2 Approximation Algorithms
The paper “On Fixed Cost k-Flow Problems” by Mohammad Taghi Hajiaghayi, Rohit Khandekar, Guy Kortsarz, and Zeev Nutov considers the setting of a network where there are operational costs on the links. The paper considers problems of choosing a low cost subnetwork that is sufficiently well-connected. The paper gives algorithms where the worst-case relative error only degrades slowly as the network grows.
The paper “Improved Approximation Algorithm for k-level Uncapacitated Facility Location Problem (with Penalties)” by Jaroslaw Byrka, Shanfei Li, and Bartosz Rybicki considers a problem involving determining where to open facilities of various types so as to minimize the cost of opening the facilities plus the cost of serving the customers, each of whom must be connected to one facility of each type. The paper gives an algorithm with bounded worst-case relative error.
The paper “Approximately counting approximately-shortest paths in directed acyclic graphs” by Matus Mihalak, Rastislav Sramek, and Peter Widmayer considers the problem of counting the number of paths from a specified source to a specified sink in a directed acyclic graph. The paper gives an algorithm that achieves arbitrarily good worst-case relative error.
The paper “Degree-Constrained Graph Orientation: Maximum Satisfaction and Minimum Violation” by Yuichi Asahiro, Jesper Jansson, Eiji Miyano, and Hirotaka Ono considers problems involving orienting edges in a graph so as to balance in the in-degree and out-degree of the nodes. The paper provides various results on how well some natural variations can be approximated.
The paper “Min-Sum 2-Paths Problems” by Trevor Fenner, Oded Lachish, and Alexandru Popa also considers problems involving orienting edges in a graph, here with the objective to minimize the aggregate length of disjoint paths between two designated pairs of vertices. The paper gives an algorithm that achieves arbitrarily good worst-case relative error.
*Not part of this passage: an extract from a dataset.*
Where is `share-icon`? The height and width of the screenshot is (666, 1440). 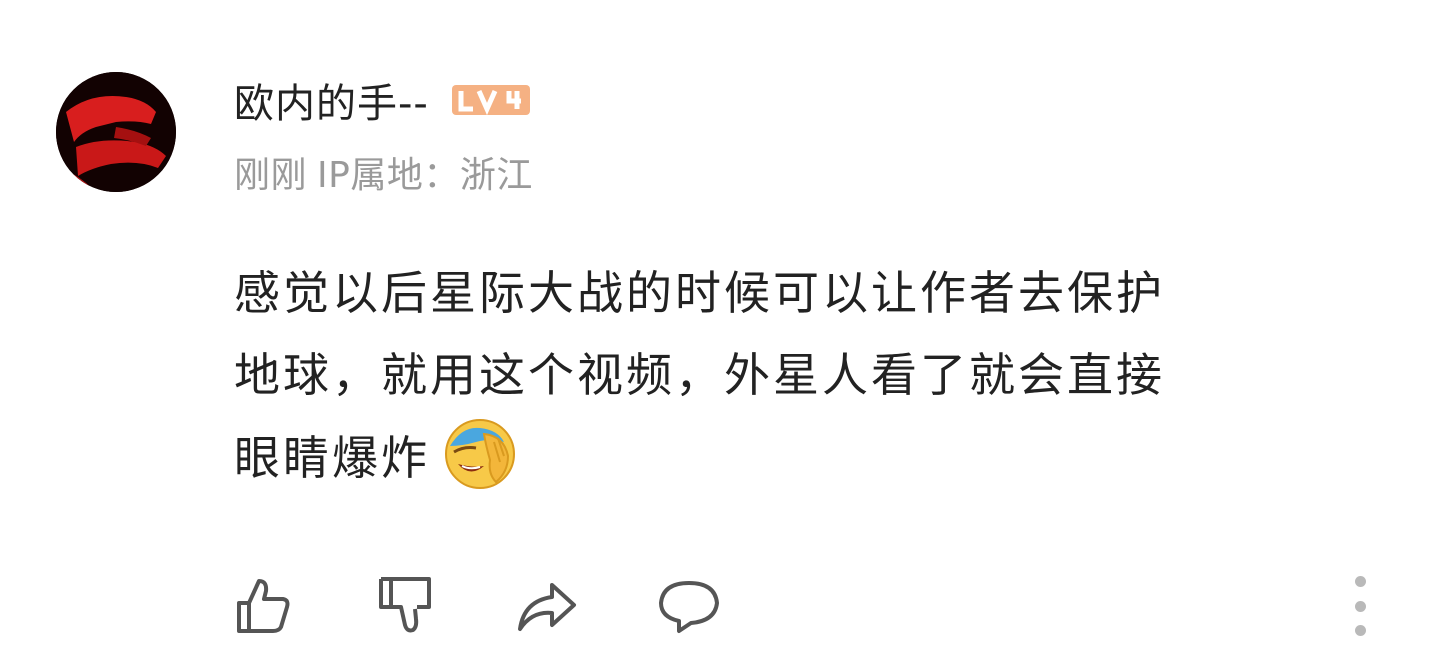
share-icon is located at coordinates (547, 607).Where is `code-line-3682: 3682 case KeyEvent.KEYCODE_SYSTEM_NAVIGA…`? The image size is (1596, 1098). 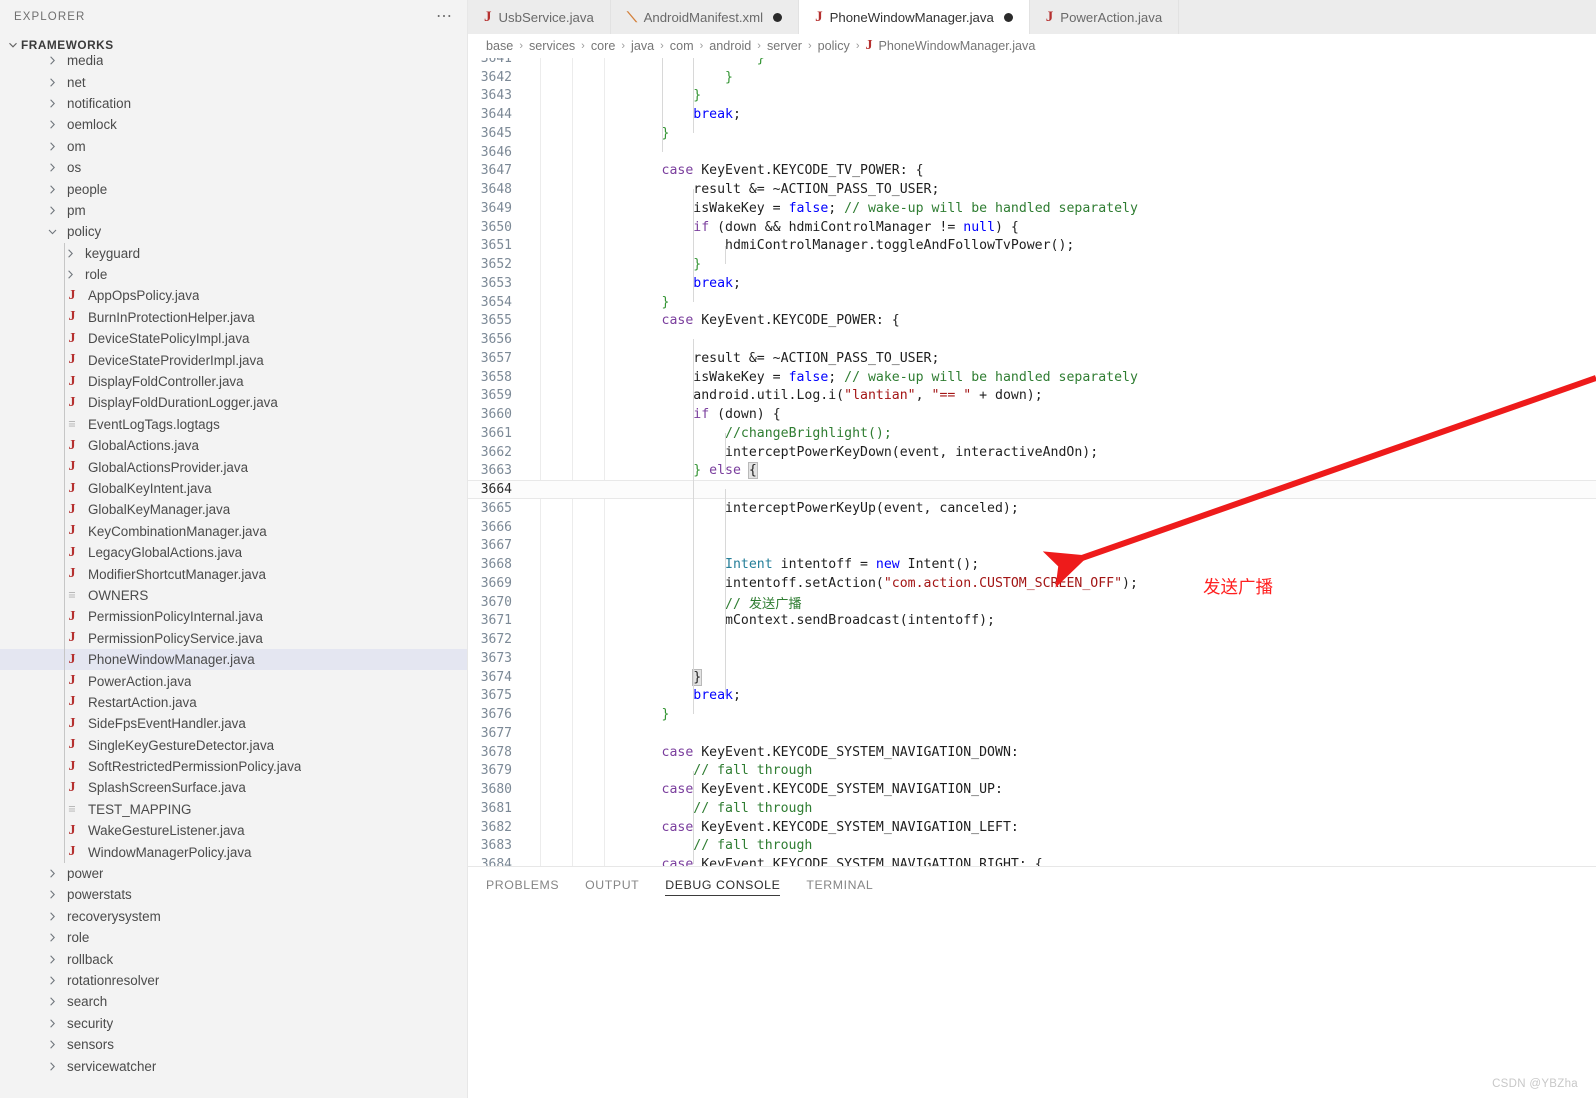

The paper “Approximating the Sparsest k-Subgraph in Chordal Graphs” by Remi Watrigant, Marin Bougeret, and Rodolphe Giroudeau considers a problem that involves finding the sparsest part of a graph. The paper gives algorithms with good worst-case relative error on some commonly-arising special graph classes.
The paper “Low Dimensional Embeddings of Doubling Metrics” by Ofer Neiman considers problems involving low-distortion embedding more complex metric spaces into less complex metric spaces. The paper shows that this is possible for various metric spaces of special interest.
3 Online Algorithms
The paper “Online Knapsack Revisited” by Marek Cygan, Lukasz Jez, and Jiri Sgall considers the situation where objects with sizes and values must be packed into bins as they arrive over time. The main contribution of the paper is to determine under which objectives bounded worst-case relative error can be achieved.
The paper “On two continuum armed bandit problems in high dimensions” by Hemant Tyagi, Sebastian Stich, and Bernd Gartner considers the classic multi-armed bandit problem, in which at each time step one must choose from some collection of possible strategies. The goal is to choose strategies in such a way that the aggregate profit that one achieves is comparable to the best profit one could obtain from sticking to a single strategy. This paper shows that if the way in which profits are determined is in some sense sufficiently simpler than the choice of strategies, then this goal is achievable.